August 10, 2009ChinaForeign AffairsIndiaMiddle KingdomTibetXinjiang

Thirty Hindu tributaries for the Middle Kingdom

How China might reshape the world—Undo the Indian Union edition

This is an archived blog post from The Acorn.

A realist theorist in Beijing goes into the forest to do tapasya. After 9 years of meditation and a hard ascetic life, there is a flash of light and Lord Shiva himself appears in a flash of light. He grants the Chinese realist theorist a boon. Ask, O mortal, what ist thy dearest wish?”

The realist then asks for something similar to what appeared (via C3S India) on several websites in the People’s Republic of China, including on that of the China Institute of International Strategic Studies (CIISS) (here’s a Google translation of the article). O Ni-La-Kan-Ta” he says, then let China break India up into 30 small nation-states.”
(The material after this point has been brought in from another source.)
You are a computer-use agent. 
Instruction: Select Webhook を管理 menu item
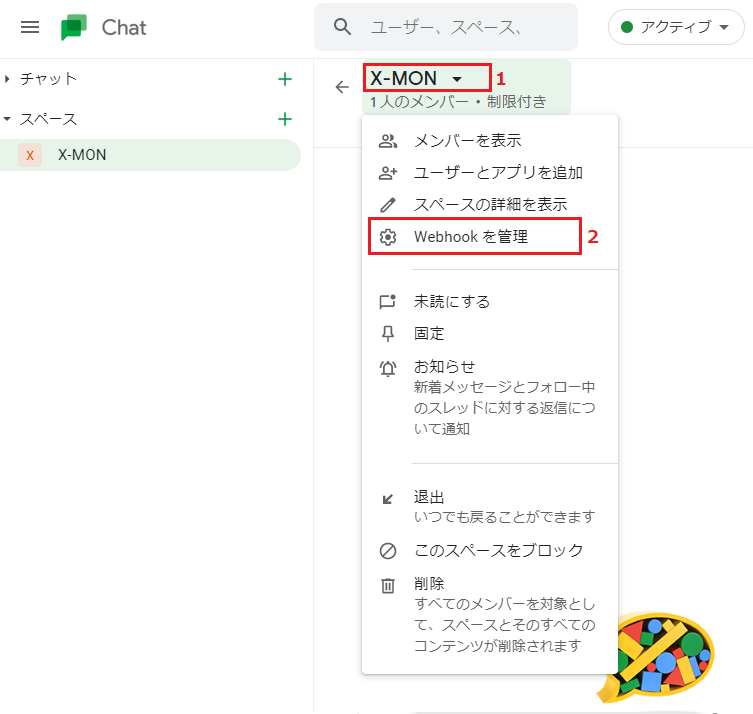[470, 237]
But then, in the real world, realist theorists in Beijing don’t do tapasya for 9 years. So such wishes remain wishes. But let’s grant one thing—if you are a growing global power north of the Himalayas, you would rather not have another one next door. Not only is the absence of a peer-competitor better from a strategic perspective, it is also more comforting to a Middle Kingdom mindset—one that sees tributaries in neighbours, not sovereign equals. So calling for China to bring about the break-up of India into 20-30 small states is perfectly understandable.

Now it is all very well if Beijing’s think tanks allow their theorists to fantasise in this manner, but an article appearing in government- and party-linked publications must be interpreted as a subtle threat that China might revive its long-running programme of supporting separatist insurgencies in India’s North-east and elsewhere.

The cocksure Chinese realist didn’t account for two things: that China’s political fragility is all the worse because of the rigidity of the Chinese state, and might yet implode even if India doesn’t attempt to return the favour. And second, an event that leads to the break-up of the region south of the Himalayas into ethnic nation-states is unlikely to spare the region to their north. It makes sense, therefore, for Chinese realist theorists to be careful in what they are wishing for.